If something is free—especially if it’s a complicated something, or something you’d probably have to pay for otherwise—the familiar saying is often true: You’re the product. It’s one of the reasons you’re always being advertised to across the web. Search engines, email services, messaging platforms, or other apps and services you fancy cost money, and companies have to recoup that somehow (and profit).
This is why I think you should reconsider using Avast’s free antivirus product. As a collaborative report from Motherboard and PCMag recently found, an Avast subsidiary, Jumpshot, scoops up data from Avast antivirus users and sells it to advertisers, who can then combine it with other data they have on your activities to track you in great detail. According to Motherboard’s article:
“Avast collects data from users that opt-in and then provides that to Jumpshot, but multiple Avast users told Motherboard they were not aware Avast sold browsing data, raising questions about how informed that consent is.
The data obtained by Motherboard and PCMag includes Google searches, lookups of locations and GPS coordinates on Google Maps, people visiting companies’ LinkedIn pages, particular YouTube videos, and people visiting porn websites. It is possible to determine from the collected data what date and time the anonymised user visited YouPorn and PornHub, and in some cases what search term they entered into the porn site and which specific video they watched.
Although the data does not include personal information such as users’ names, it still contains a wealth of specific browsing data, and experts say it could be possible to deanonymize certain users.”
Avast got nailed last year after security researcher Wladimir Palant found that the company’s browser extensions were sending your browser’s web history straight to Avast. As a result, Google, Mozilla, and Opera all removed a number of Avast’s extensions from their add-on directories until Avast cut out the offending behaviour. As Avast recently told PCMag:
“We completely discontinued the practice of using any data from the browser extensions for any other purpose than the core security engine, including sharing with Jumpshot.”
To Avast’s (slight) credit, the company does provide users a pretty obvious splash screen when asking users to share their data.

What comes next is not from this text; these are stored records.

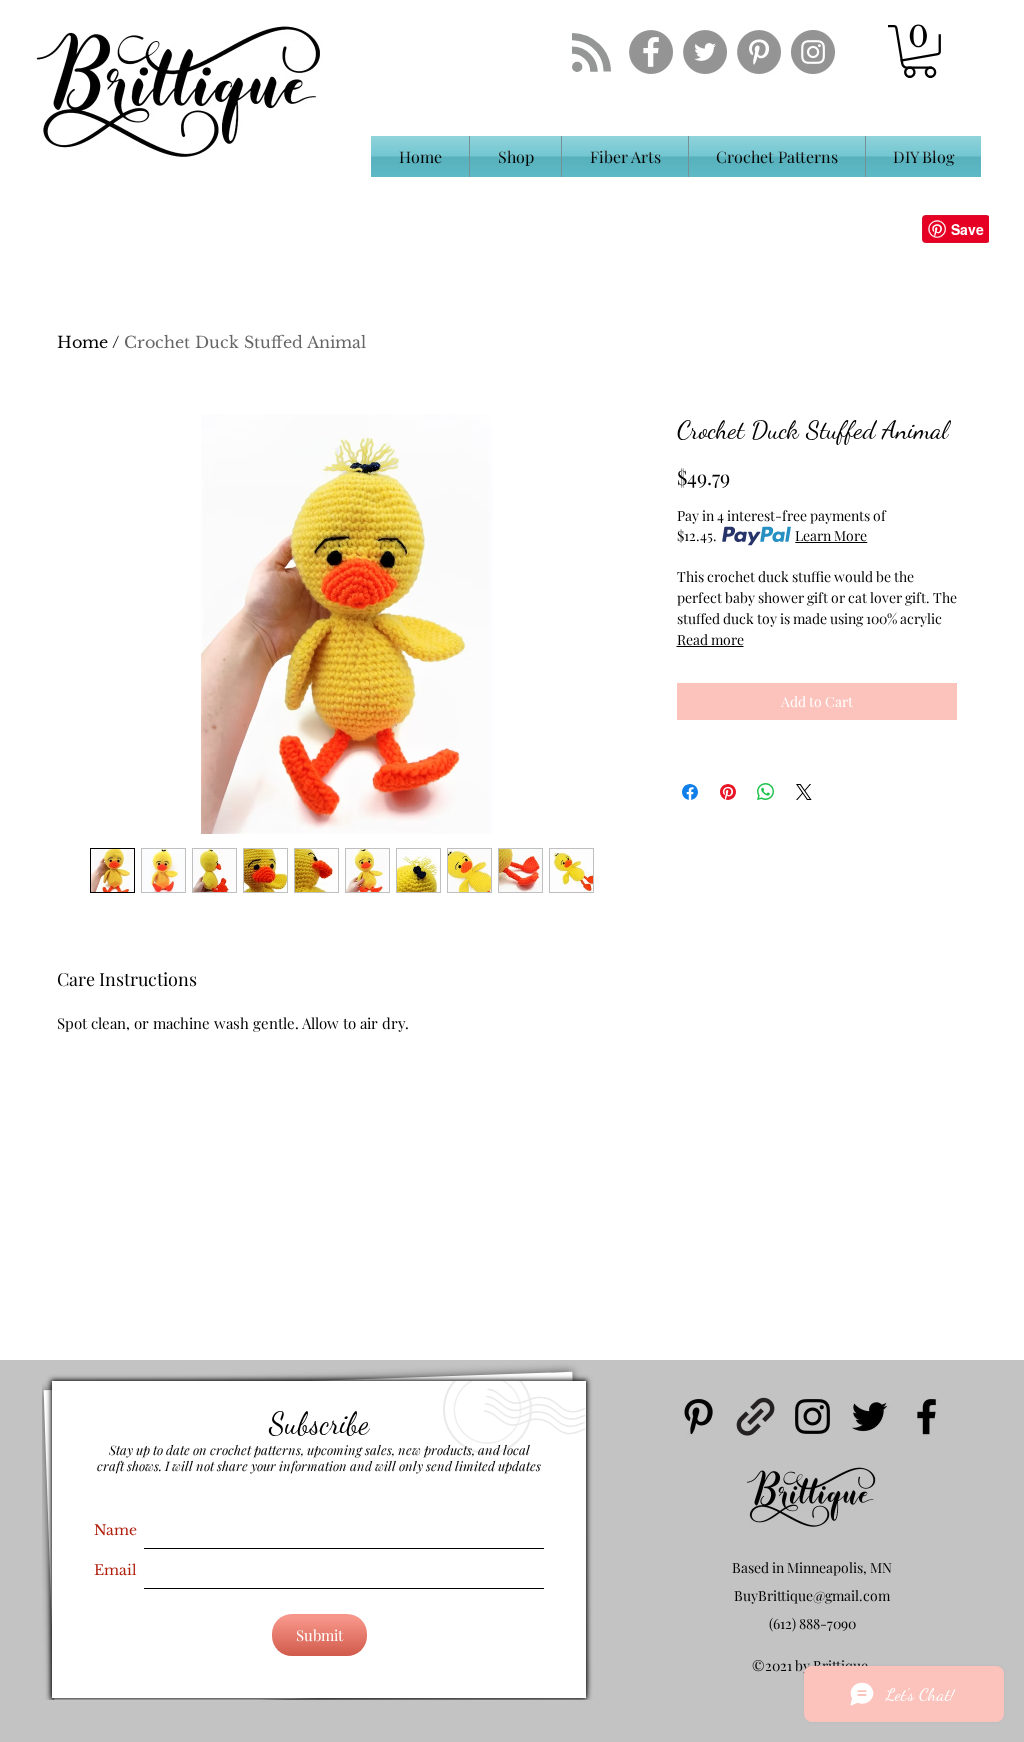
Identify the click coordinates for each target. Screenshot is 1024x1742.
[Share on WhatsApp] (766, 792)
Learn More (831, 535)
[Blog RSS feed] (591, 53)
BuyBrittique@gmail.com (812, 1595)
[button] (919, 51)
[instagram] (812, 1416)
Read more (710, 639)
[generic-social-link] (755, 1416)
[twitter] (869, 1416)
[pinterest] (698, 1416)
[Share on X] (804, 792)
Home (82, 342)
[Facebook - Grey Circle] (651, 52)
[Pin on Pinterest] (728, 792)
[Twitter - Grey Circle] (705, 52)
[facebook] (926, 1416)
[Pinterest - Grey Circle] (759, 52)
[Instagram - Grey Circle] (813, 52)
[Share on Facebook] (690, 792)
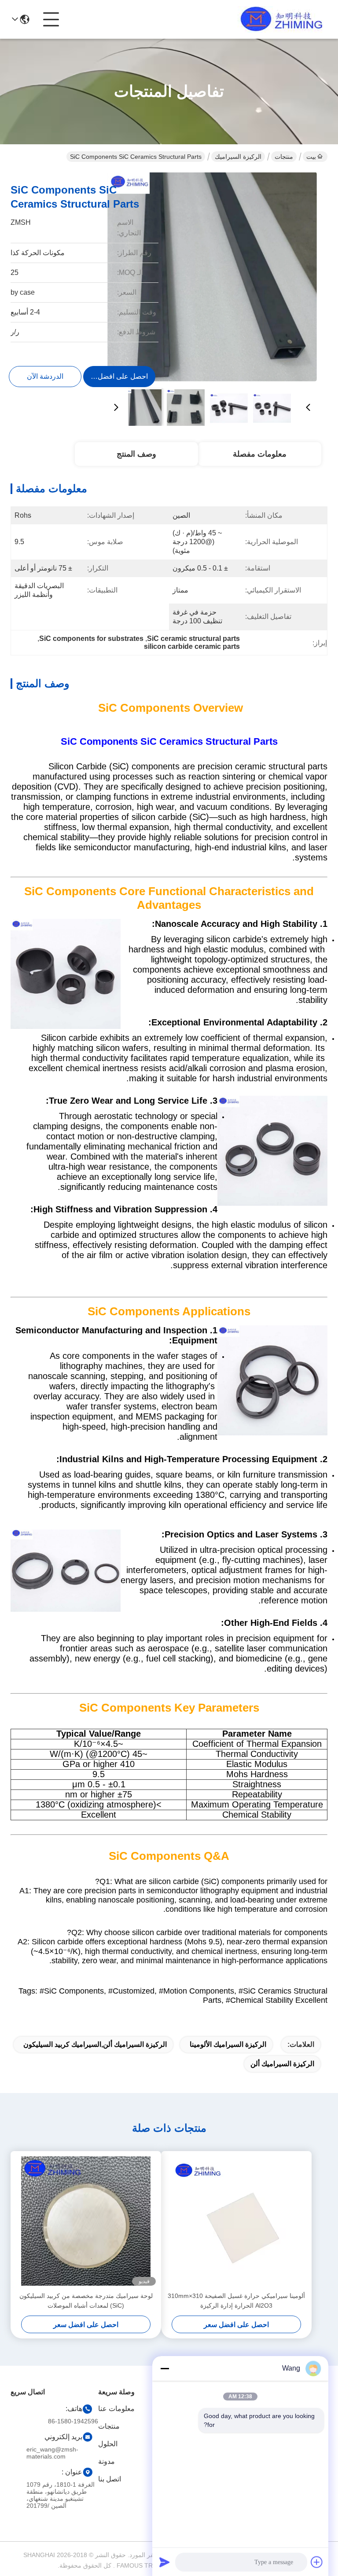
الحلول (108, 2444)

However, as PCMag correctly notes, this screen doesn’t detail that companies could combine this data with other information they have about you to create a pretty accurate profile of who you are and what you do. Nor are users given any instructions on how to delete any data you’ve already shared with Avast/Jumpshot (if that’s even possible).
“Browser Cleanup is a module inside Antivirus for Desktop (Windows) which inspects the browser extensions of most browsers, tries to identify malicious extensions and offers to remove them. Browser Cleanup is on by default. You may opt-in for processing of cookie data (internal identifier (GUID), product version, time information, source browser, cookie domain, cookie name, cookie value) for trend analytics purposes, Avast consequently provides this data set from a free version of this product to enable Jumpshot to build products and services. For more information please see our Consent Policy.”
“Web Shield scans data that is transferred when you browse the internet in real-time to prevent malware from being downloaded and run on your computer. By default, Web Shield is configured to provide optimal protection when switched on. If Web Shield function is active and you opt-in for processing of data (internal identifier (GUID), product version, time information, stripped URLs (unless cached), carefully selected aspects of certain pages without identifiers, selected requests) for trend analytics purposes, Avast consequently provides this data set in a stripped and de-identified form from a free version of this product to enable Jumpshot to build products and services. For more information please see our Consent Policy.”
I’ve already installed Avast. Now what?
If you do nothing else, I recommend pulling up Avast’s settings (via Menu > Settings) and visiting the “Personal Privacy” section. Within there, uncheck every option Avast offers:
Honestly, I’d go ahead and uninstall Avast entirely, because you don’t really need a third-party virus scanner on your desktop or laptop—at least, not on Windows 10. The free antivirus app baked into your operating system, Windows Defender, is plenty potent and isn’t packaging up data on everything you do to and selling that to third-party companies.
Otherwise, you can also check out an open-source virus and malware scanner like ClamAV. I can make no promises about its privacy, but as an open-source project, it’s at least more transparent about what it’s doing than other third-party apps.
As for Mac users, the common convention is to shrug your shoulders and smile at your Windows brethren—Macs don’t get viruses, after all. Right? Not quite. Macs can get hit with viruses and malware; it’s just rarer. Less rare, possibly, if you have no common sense whatsoever and click on or download anything and everything you see on the web.
If you’re reasonable and don’t try to install things that sound strange, or grant system permissions to everything that asks for it out of the blue, you should be fine. Keep your system updated with the latest security patches, grab Malwarebytes, and run a strong ad blocker in your browser. Fire up Malwarebytes it every now and then to give yourself a quick check-up against malware and other crap, but you probably don’t need a more comprehensive virus-scanning setup than that.